Security

last person joined: 9 hours ago 

Enterprise security using ClearPass Policy Management, ClearPass Security Exchange, IntroSpect, VIA, 360 Security Exchange, Extensions and Policy Enforcement Firewall (PEF).
Expand all | Collapse all

CPPM stating all users are entering incorrect passwords when using Tacacs but passwords are corrrect

  • 1.  CPPM stating all users are entering incorrect passwords when using Tacacs but passwords are corrrect

    Posted Apr 23, 2020 07:29 AM

    Hi

     

    We are using CPPM 6.6.7.96909.  We have just had a issue where everyone who tried to log onto devices which are authenticated using tacacs they were rejected with the following error message:

     

     Authentication Request Messages 

    Error Category:
    Authentication failure
    Error Code:
    Password mismatch
     Alerts for this Request :
    Tacacs serverIncorrect password for user='#*******' @ ARG(********).
    Failed to authenticate user=#*****

    The passwords that were entered were correct.  A few users and I were able to log onto other devices that don't use tacacs (server) with the same credentials.  We resolved the issue by clearing the cache on the auth source but I can't find what the original cause of the issue is.

     

    Has anyone encountered this issue before?  Do you know what caused it? And is there a permanent fix for it?

     

    Thanks,

    Sean



  • 2.  RE: CPPM stating all users are entering incorrect passwords when using Tacacs but passwords are corrrect

    Posted Apr 23, 2020 09:13 AM

    Can you provide logs from Access Tracker for the failed cases?

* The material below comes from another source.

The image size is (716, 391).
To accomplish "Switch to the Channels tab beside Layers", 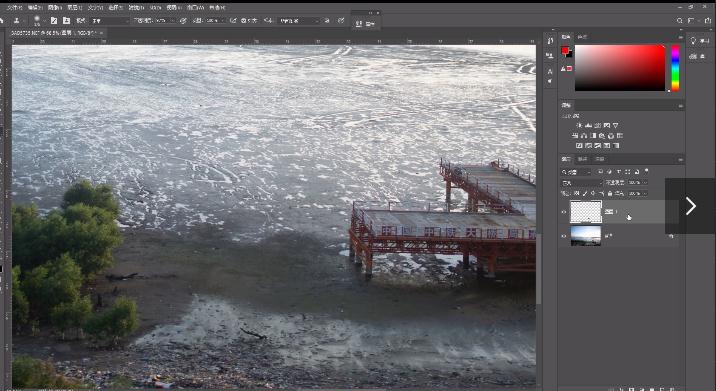I will pos(582,159).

    Usually analyzing in details the Input tab, you can find the case why it happened. Please provide some more information from Access Tracker and maybe we can check.



  • 3.  RE: CPPM stating all users are entering incorrect passwords when using Tacacs but passwords are corrrect

    Posted Apr 23, 2020 09:28 AM
      |   view attached

    Hi,

     

    Is this what you're looking for? (See attached)

    Attachment(s)

    txt
    CPPM.txt   609 B 1 version


  • 4.  RE: CPPM stating all users are entering incorrect passwords when using Tacacs but passwords are corrrect

    Posted Apr 23, 2020 09:53 AM

    Actually i wanted a Print Screen from the Access Tracker page, and pressing on a Failed Use case for Tacacs+ on the input tab.

     

    Example:

    shpat_0-1587649777480.png

     

    So a print screen of the information on the Input tab would be good to have so i can give it a check.

     



  • 5.  RE: CPPM stating all users are entering incorrect passwords when using Tacacs but passwords are corrrect

    Posted Apr 23, 2020 10:03 AM

    Ah OK,

     

    Please see attached.  I have taken screen shots on all tabs.  See attached.

     

    It doesn't give you much information



  • 6.  RE: CPPM stating all users are entering incorrect passwords when using Tacacs but passwords are corrrect

    Posted Apr 23, 2020 10:19 AM

    You have an @ Argument.

     

    I suppose you are trying to authenticate using AD.  

    Can you go the TACACS service and under the Authentication Tab, you have an option "Strip Username Rules". 

    Try to do the following: 

    shpat_0-1587651462147.png

     

    And, when trying to login on the Network Device, try just:
    username [Without the @domain]

    password

     

     



  • 7.  RE: CPPM stating all users are entering incorrect passwords when using Tacacs but passwords are corrrect

    Posted May 04, 2020 06:02 AM

    Hi

     

    Did you have the issue solved?



  • 8.  RE: CPPM stating all users are entering incorrect passwords when using Tacacs but passwords are corrrect

    Posted May 04, 2020 06:05 AM

    Hi,

     

    Yes.  We think it's a bug with the version (6.6.7.96909).  Rebooting the server solved the issue.